Physics news on Phys.org
  • #32
haruspex said:
Strictly speaking, it will depend on the prior. But suppose your prior is 1000:1 against. What posterior likelihood do you get?
well one of the conditions was that we know nothing about the light , the only thing we know is that it came up for one billion nights . now when i asked weather or not we can set a probability for it coming up the next day , that means weather or not the information we have is enough to set a probability . if something else has to be known then we cannot set it . in either cases logically the probability must be a number very close to 1 .
 
  • #33
alan_longor said:
well one of the conditions was that we know nothing about the light , the only thing we know is that it came up for one billion nights . now when i asked weather or not we can set a probability for it coming up the next day , that means weather or not the information we have is enough to set a probability . if something else has to be known then we cannot set it . in either cases logically the probability must be a number very close to 1 .
I assume you have been introduced to Bayes' theorem. This tells you that you cannot estimate the probability of anything from observations unless you start with a prior estimate.
 
  • #34
haruspex said:
I assume you have been introduced to Bayes' theorem. This tells you that you cannot estimate the probability of anything from observations unless you start with a prior estimate.
ok , then in this case we cannot set a probability for the appearance of the light on the next night .
 
  • #35
alan_longor said:
so if i ask you on day number one billion what's the probability that the light will come up tomorrow to ... is that a meaningful question ?

It may be a meaningful question, but it isn't a mathematical question unless you state a specific probability model.

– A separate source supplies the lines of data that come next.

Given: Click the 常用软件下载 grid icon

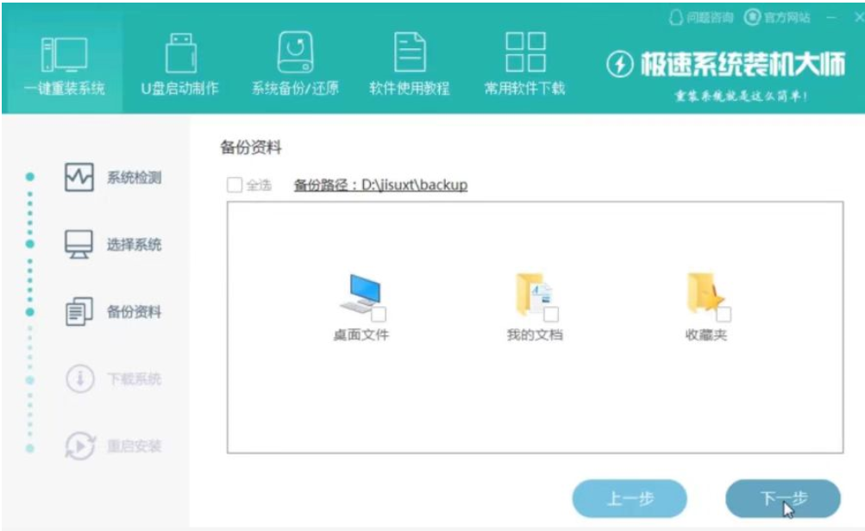Looking at the screenshot, I should (x=524, y=52).
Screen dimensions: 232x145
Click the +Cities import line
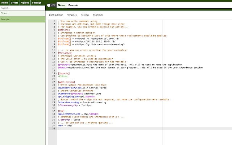pos(63,76)
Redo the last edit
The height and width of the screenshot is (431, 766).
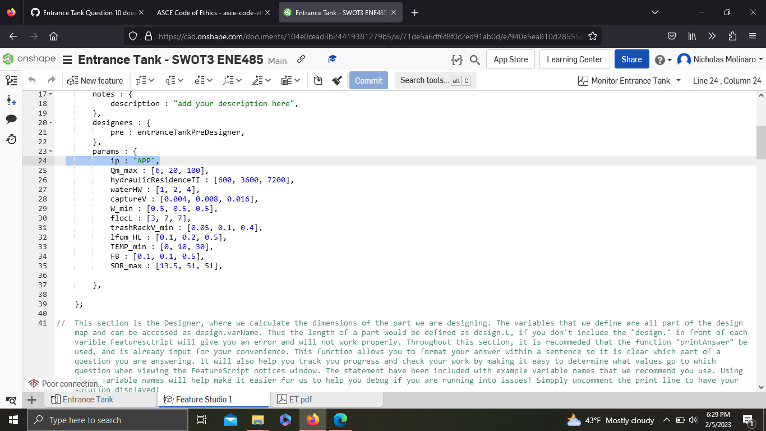[50, 80]
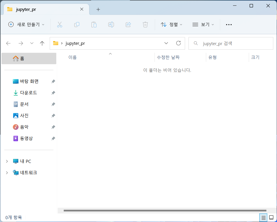Click the Copy icon in toolbar
Image resolution: width=277 pixels, height=222 pixels.
click(x=77, y=25)
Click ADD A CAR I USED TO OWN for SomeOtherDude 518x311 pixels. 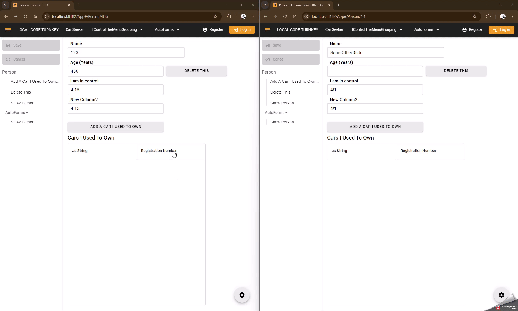coord(375,127)
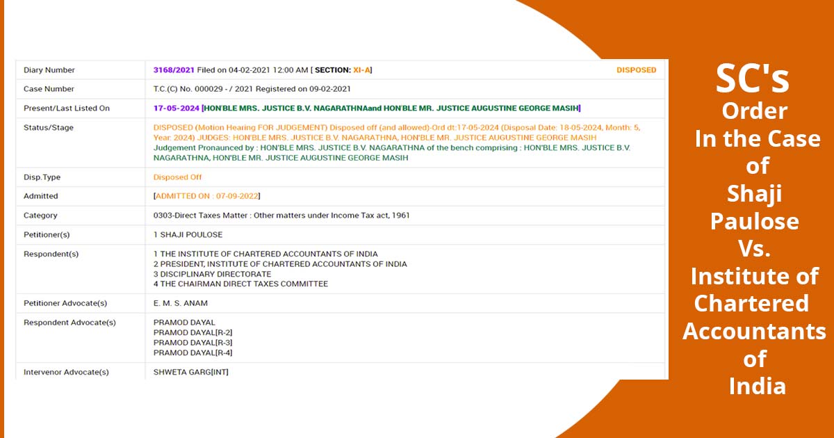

Even if you state a probability model, it isn't a solvable mathematical question unless there is sufficient given information.

People who wish to demonstrate that mathematics can be applied in a way that agrees with "common sense" can reformulate the question in various ways by creating a probability model for it that gives sufficient information to create a solvable mathematical problem.
 
  • #36
alan_longor said:
ok , then in this case we cannot set a probability for the appearance of the light on the next night .
Sure, solipsism is a sound philosophy from a logical perspective, but it doesn't get you very far. In the real world, we function quite effectively by subconsciously assigning reasonable a priori probabilities.
Your rising sun model is insufficiently divorced from real experience to think about in a detached manner. How about, you notice that on three consecutive occasions the winning lottery number ends in a five. What is the probability that there is a flaw in the randomisation? What probability would you have assigned to that beforehand... one in 100? Too high. One in 10,000? Let's say one in a million. How many consecutive occasions of a final digit 5 will push that estimate to greater than half?
 
  • #37
haruspex said:
Sure, solipsism is a sound philosophy from a logical perspective, but it doesn't get you very far. In the real world, we function quite effectively by subconsciously assigning reasonable a priori probabilities.
Your rising sun model is insufficiently divorced from real experience to think about in a detached manner. How about, you notice that on three consecutive occasions the winning lottery number ends in a five. What is the probability that there is a flaw in the randomisation? What probability would you have assigned to that beforehand... one in 100? Too high. One in 10,000? Let's say one in a million. How many consecutive occasions of a final digit 5 will push that estimate to greater than half?
i am sorry for being unable to understand that exact case , and please allow me to ask you a question even though i was unable to answer yours . so what if someone says he has a real number generator that would generate a random number between 1 and 100 . and that there is no pattern and there is no way to predict what that machine gives . is it correct to assume that the probability for the number given by the machine to be between 90 and 100 is 1/10 ? since all the numbers seem to have an equal probability here . thank you very much .
 
  • #38
alan_longor said:
i am sorry for being unable to understand that exact case , and please allow me to ask you a question even though i was unable to answer yours . so what if someone says he has a real number generator that would generate a random number between 1 and 100 . and that there is no pattern and there is no way to predict what that machine gives . is it correct to assume that the probability for the number given by the machine to be between 90 and 100 is 1/10 ? since all the numbers seem to have an equal probability here . thank you very much .
If you completely trust that information, yes. But complete trust also constitutes a prior distribution.
 
  • #39
haruspex said:
If you completely trust that information, yes. But complete trust also constitutes a prior distribution.
But complete trust also constitutes a prior distribution.
that's the phrase i have been looking for ... thank you .
 
  • #40
If the word 'assign' implies that it is just an initial value that will be corrected by some (Bayesian) method, than of course you can assign any valid initial probability guess.
If the word 'assign' implies that you can defend that value as being the correct probability parameter, then you can not do that. Here is why:

Whether Bayesian methods are to be used or not, the answer to 1) is that no value can be assigned to p'. The most that Bayesian methods can do is to assign an initial standard distribution ( uniform ) with no justification. There is no real assumption that the initial standard distribution is correct. In fact, Bayesian methods assume that the initial distribution is incorrect and it tells you how to change it as real information is obtained.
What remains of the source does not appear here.